Exercises to complete ▸
- a) In the forum thread about buying a meat grinder and jerky maker, how old was the meat grinder the family lost?
- b) Resume the forum thread on choosing a meat grinder and jerky maker by writing the post that follows the last header shown.

Document section ▸
Segment Open

# meat grinder/jerky maker needed



## sweatyspartan (May 24, 2004)

Hey guys,

Its getting to be the holidays and I just harvested two deer. My dad is really excited to make some jerky and wanted me to go shop for a good dehydrator/jerky maker. I was just wondering about what type/brand to get. Should I look for certain qualities and avoid others?

Also we just lost our old meat grinder (it was 73 years old) and we need to get a new one. We are looking to make about 100 lbs of sausage once or twice a year. Same type of questions as the jerky maker. We don't mind if it takes a bit longer to do since we are only making it twice a year.

I saw that someone loved the jerky maker they purchased at Wal-Mart. I was wondering what brand?


----------



## umas911 (Sep 19, 2003)

sweatyspartan said:


> Hey guys,
> 
> Its getting to be the holidays and I just harvested two deer. My dad is really excited to make some jerky and wanted me to go shop for a good dehydrator/jerky maker. I was just wondering about what type/brand to get. Should I look for certain qualities and avoid others?
> 
> ...


I bought the one by nesco from walmart http://www.walmart.com/catalog/product.do?product_id=1120727

works great


----------



## alex-v (Mar 24, 2005)

Segment Closed

Data shown ▸
Segment Open

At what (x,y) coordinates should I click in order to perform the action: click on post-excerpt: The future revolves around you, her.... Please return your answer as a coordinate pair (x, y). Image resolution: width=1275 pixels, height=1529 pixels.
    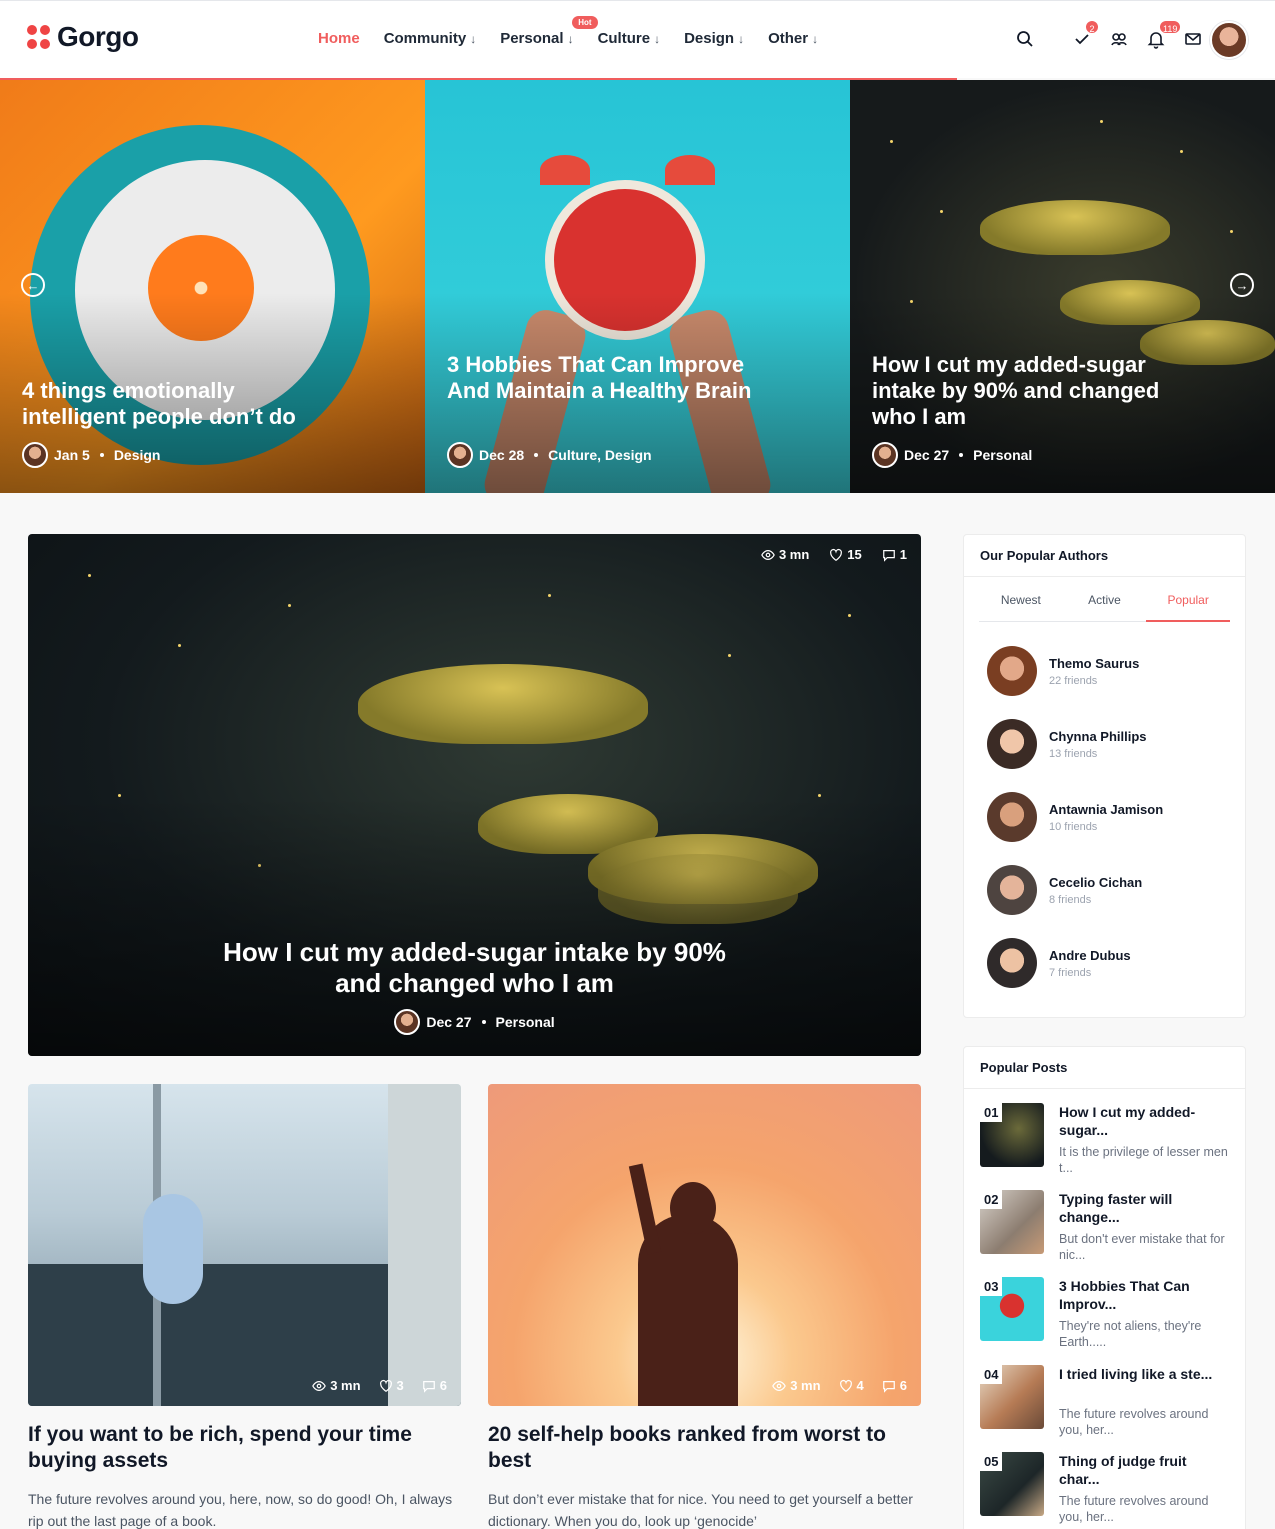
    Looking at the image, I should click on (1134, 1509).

Segment Closed
Segment Open

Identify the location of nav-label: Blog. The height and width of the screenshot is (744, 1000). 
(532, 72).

Segment Closed

Exercise responses ▸
- a) It was 73 years old.

- b)
sweatyspartan said:


> Hey guys,
> Also we just lost our old meat grinder (it was 73 years old) and we need to get a new one. We are looking to make about 100 lbs of sausage once or twice a year. Same type of questions as the jerky maker. We don't mind if it takes a bit longer to do since we are only making it twice a year.


Butcher and Packer Supply in Detroit on Gratiot across from the Eastern Market. Bunch of knowledgable people and they are also hunters. They have some great hand grinders with the longer handles for extra leverage. With these units you can grind a lot of meat in a short time with little effort.

I would think that you would be able to make 100 lbs of sausage faster with a good hand grinder than anyone could with a household level electric one.

But, if you want electric they have them, too.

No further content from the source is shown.